Keyboard shortcuts

Press or to navigate between chapters

Press S or / to search in the book

Press ? to show this help

Press Esc to hide this help

Solutions: 9 — Sort breaks indices

These exercises produce the bug, vary it, and quantify it. The structural fix is in §10.

Exercise 1 — Reproduce the bug

import numpy as np
suits     = np.repeat(np.arange(4, dtype=np.uint8), 13)
ranks     = np.tile(np.arange(13, dtype=np.uint8), 4)
locations = np.zeros(52, dtype=np.uint8)

# Shuffle once so positions are non-trivial
rng = np.random.default_rng(42)
order = rng.permutation(52)
suits[:] = suits[order]; ranks[:] = ranks[order]

# Player 1 records indices [3, 17, 21, 28, 41]
held = [3, 17, 21, 28, 41]
locations[held] = 1
print("before sort:",
      [f"{RANK[ranks[i]]}{SUIT[suits[i]]}" for i in held])
# ['K♦', '3♣', 'A♦', '4♥', 'A♠']

# Sort the columns themselves by suit
order = np.argsort(suits, kind="stable")
suits[:]     = suits[order]
ranks[:]     = ranks[order]
locations[:] = locations[order]

print("after sort:",
      [f"{RANK[ranks[i]]}{SUIT[suits[i]]}" for i in held])
# ['10♠', 'Q♥', '3♥', '9♦', 'J♣']

Slots [3, 17, 21, 28, 41] now hold completely different cards.
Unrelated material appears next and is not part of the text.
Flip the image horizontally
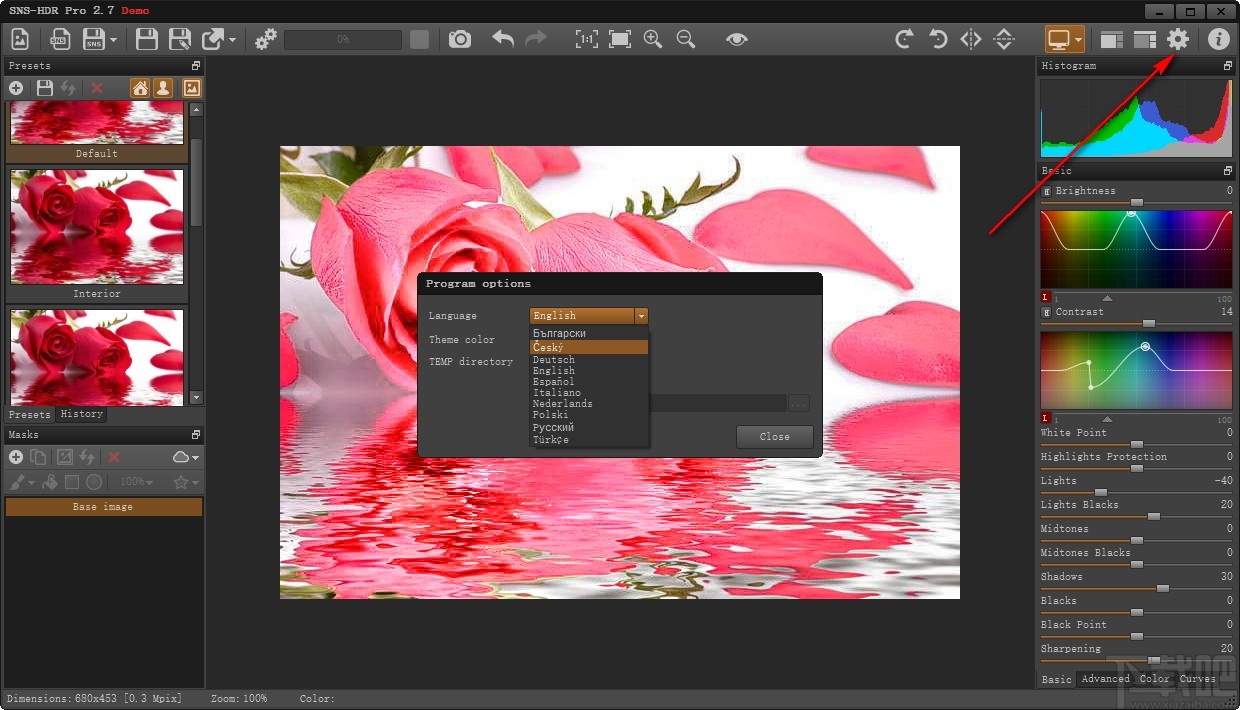The width and height of the screenshot is (1240, 710). pos(971,39)
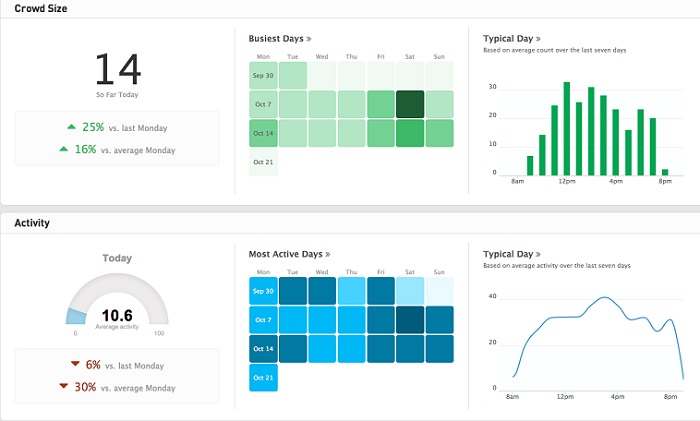This screenshot has height=421, width=700.
Task: Click Oct 14 cell in Most Active Days
Action: tap(263, 349)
Player 1’s reference list has not changed; the slot contents have. The same line of code (ranks[3]) returns a different value before and after the sort. The bug is not in the sort; the bug is that the index was never a name for the card.

Exercise 2 — A second rearrangement

# fresh deck (rebuild from ex 1)
suits[[3, 17]] = suits[[17, 3]]
ranks[[3, 17]] = ranks[[17, 3]]
locations[[3, 17]] = locations[[17, 3]]

print([f"{RANK[ranks[i]]}{SUIT[suits[i]]}" for i in [3, 17, 21, 28, 41]])

Two cards swap. Player 1’s references at indices 3 and 17 now point at each other’s old contents. References at 21, 28, 41 are unchanged. Same shape of bug — index is a slot, not a name — different cause.

Exercise 3 — A third rearrangement

# swap_remove slot 7
suits[7] = suits[-1]
ranks[7] = ranks[-1]
locations[7] = locations[-1]
suits     = suits[:-1]
ranks     = ranks[:-1]
locations = locations[:-1]

Slot 7 now holds what was the last card (slot 51). Slot 51 no longer exists — the array is length 51. Player 1’s references at indices 17, 21, 28, 41 still see the original cards (those slots untouched). Reference at 3 is unchanged because slot 3 was untouched too — but the card formerly at slot 51 has been silently removed from the universe of “cards.”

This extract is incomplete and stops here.